The pitch had gone through several iterations and had a longer version ready to go at request. It had been edited and given the stamp of approval by my advisor at the writing program (the invaluable Cathy Alter). I sent the pitch in to this new, hip startup online magazine edited by a bunch of hip, creative people around my age. Mostly, I just wasn’t sure where else it would fit. I don’t live in Los Angeles, where John is based. Psychology Today? Slate? Nothing seemed quite right. Tomorrow rejected the pitch (it happens). Then, last month, New York Times Magazine ran this story by Lori Gottlieb, who I’ll call a prolific chic-lit non-fiction writer, the one who wrote that controversial book about why ladies should “settle” to land a man and make babies. But, multitalented woman she is, she’s also a psychotherapist. In “What Brand Is Your Therapist” Gottlieb talks about the pressure for psychotherapists to have “personal brands,” and discusses the very same ideas at the heart of my story pitch (and lots of other interesting ideas I hadn’t thought of, too):
According to the A.P.A., therapists had to start paying attention to what the marketplace demanded or we risked our livelihoods. It wasn’t long before I learned that an entirely new specialized industry had cropped up: branding consultants for therapists.
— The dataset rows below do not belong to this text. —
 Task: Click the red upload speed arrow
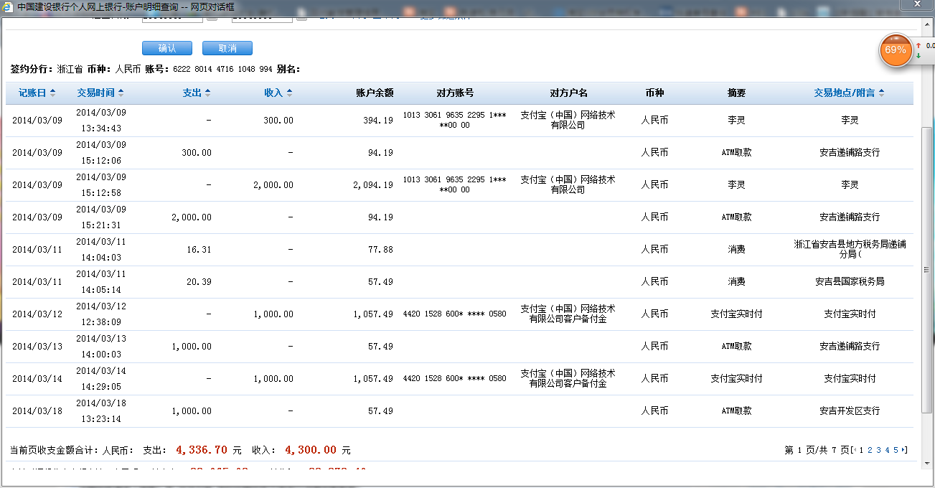click(918, 45)
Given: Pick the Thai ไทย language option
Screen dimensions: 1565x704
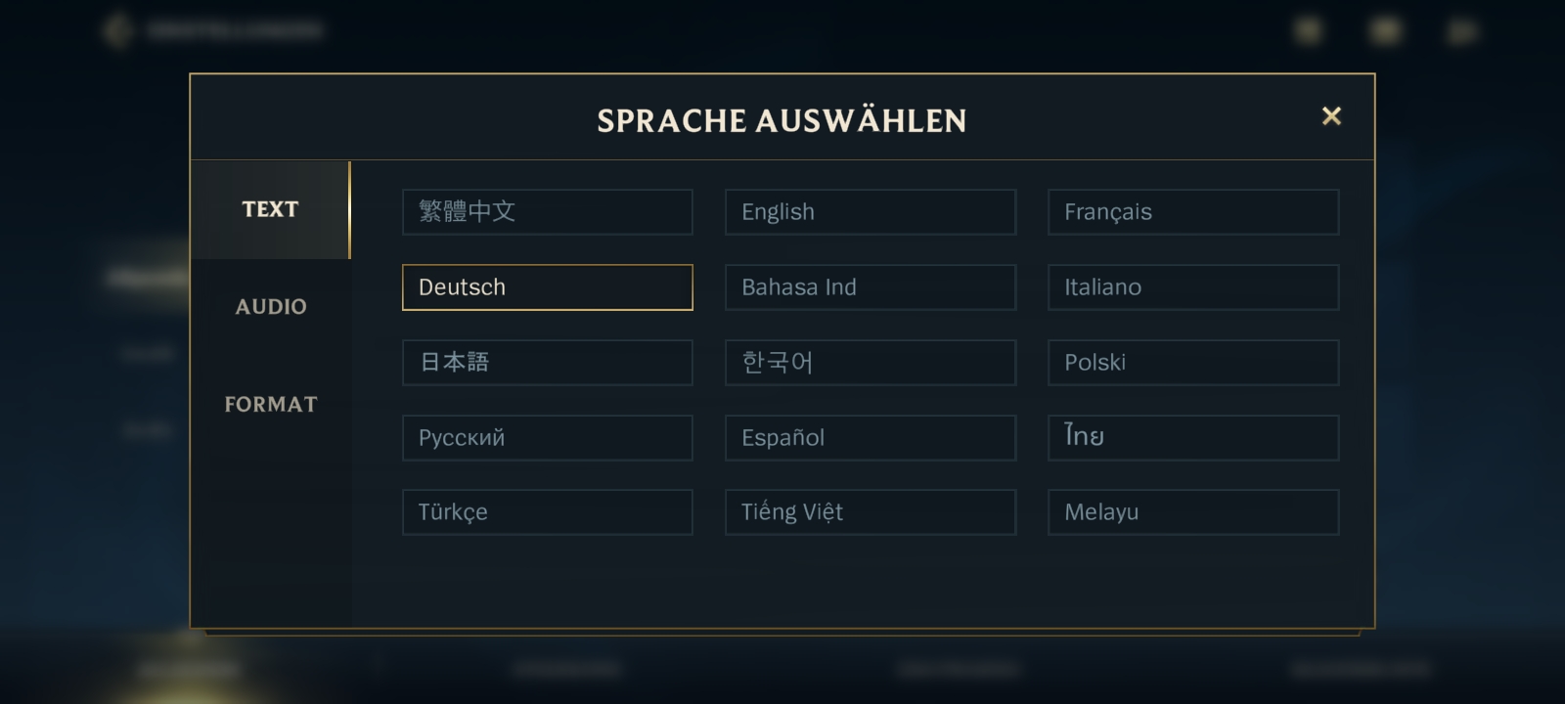Looking at the screenshot, I should pyautogui.click(x=1192, y=438).
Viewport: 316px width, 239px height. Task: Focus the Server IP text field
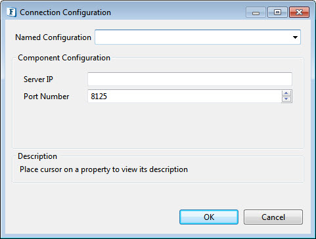(x=190, y=79)
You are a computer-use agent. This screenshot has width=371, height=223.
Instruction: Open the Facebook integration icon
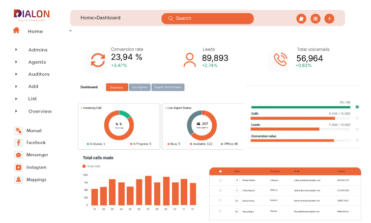point(18,143)
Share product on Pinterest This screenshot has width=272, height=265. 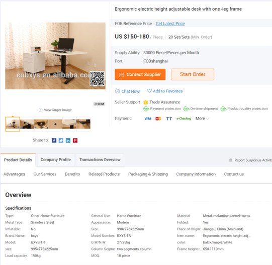[x=75, y=141]
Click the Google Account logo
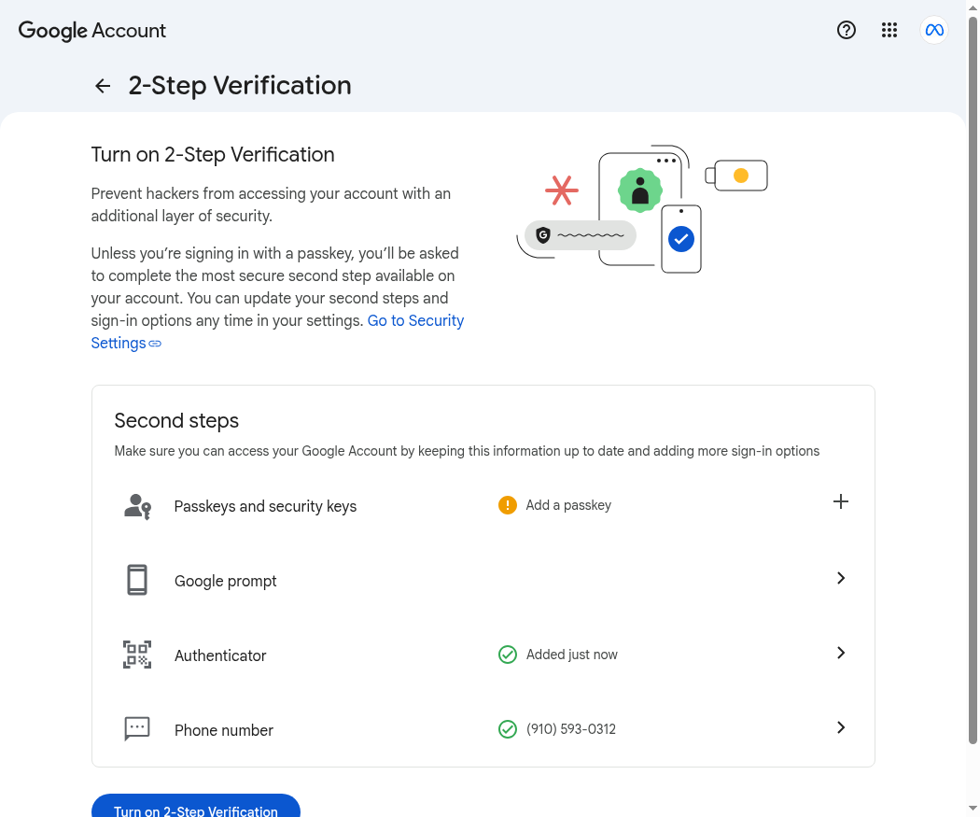Image resolution: width=980 pixels, height=817 pixels. pyautogui.click(x=91, y=30)
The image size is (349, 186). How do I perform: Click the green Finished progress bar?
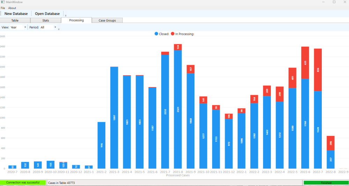coord(326,183)
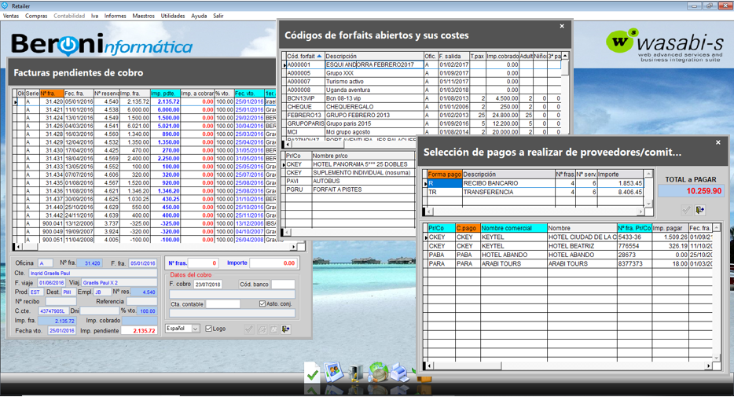The width and height of the screenshot is (734, 397).
Task: Click the green checkmark document dock icon
Action: [313, 373]
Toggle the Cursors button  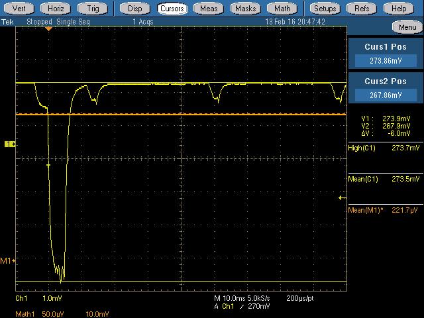[171, 9]
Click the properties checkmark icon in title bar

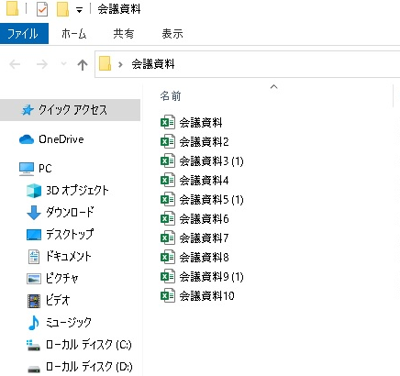coord(42,9)
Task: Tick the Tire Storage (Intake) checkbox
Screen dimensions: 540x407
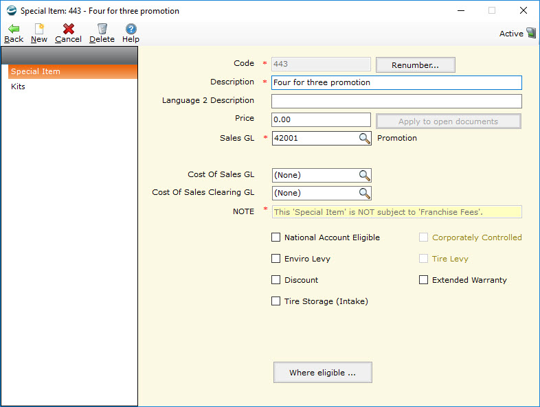Action: click(276, 301)
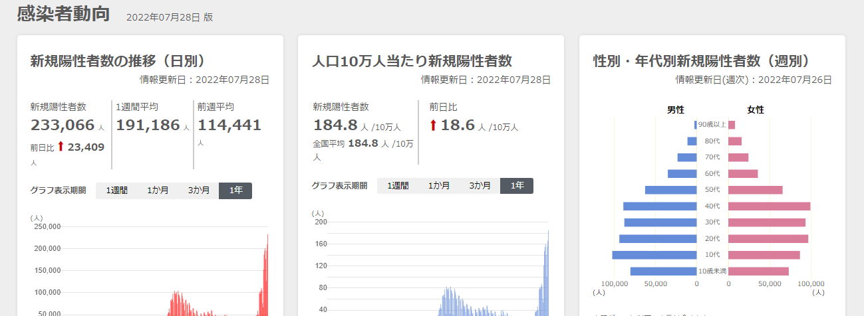Click the 新規陽性者数の推移（日別） card title
Viewport: 864px width, 316px height.
coord(117,61)
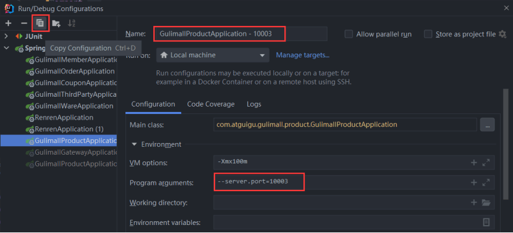Collapse the Environment section triangle
513x233 pixels.
134,144
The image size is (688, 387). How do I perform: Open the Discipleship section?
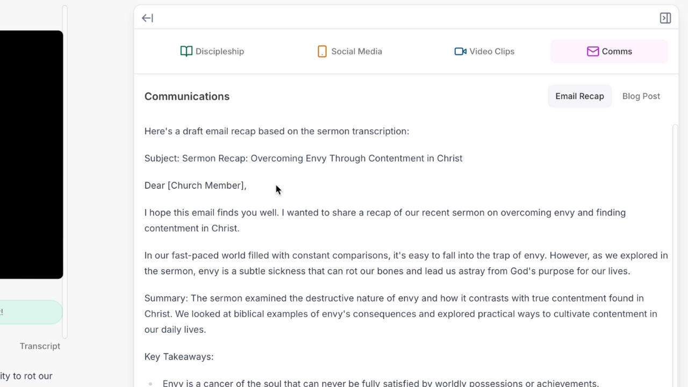click(212, 51)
Yeah, that’s what I’m sayin’! But what makes John unique, as I mentioned in my longer pitch, is that he started his online blog and brand first and let the patients follow. Having spoken with him (via Google Hangouts), I’d also like to believe John is just “of the internet era.” He didn’t start doing this solely because it was “what the marketplace demanded,” but because it was what felt natural to him. But as John’s brand grows — he’s won grants to expand and hired a team of therapists and marketers — I wonder whether he’ll run into some of the same quandaries that left Gottlieb feeling like she was compromising the integrity of her practice in the name of branding.
I’m not convinced that there’s not another story to be had here. If anything, reading Gottlieb’s piece in the Times Sunday magazine confirmed that indeed, I may have been onto something. Hey, maybe I have good ideas!? But with that story (and several others just on the concept of online therapy) out there, it’d be a challenge to pitch and shape. When pitching and finding feature stories, where’s the line between “been done before” and “cool new twist”? Where’s the line between “Oh, isn’t that interesting?” (which no good editor really wants) and “Oh, this is a story“?
Ideas? Anyone else struggle with this in their pitches?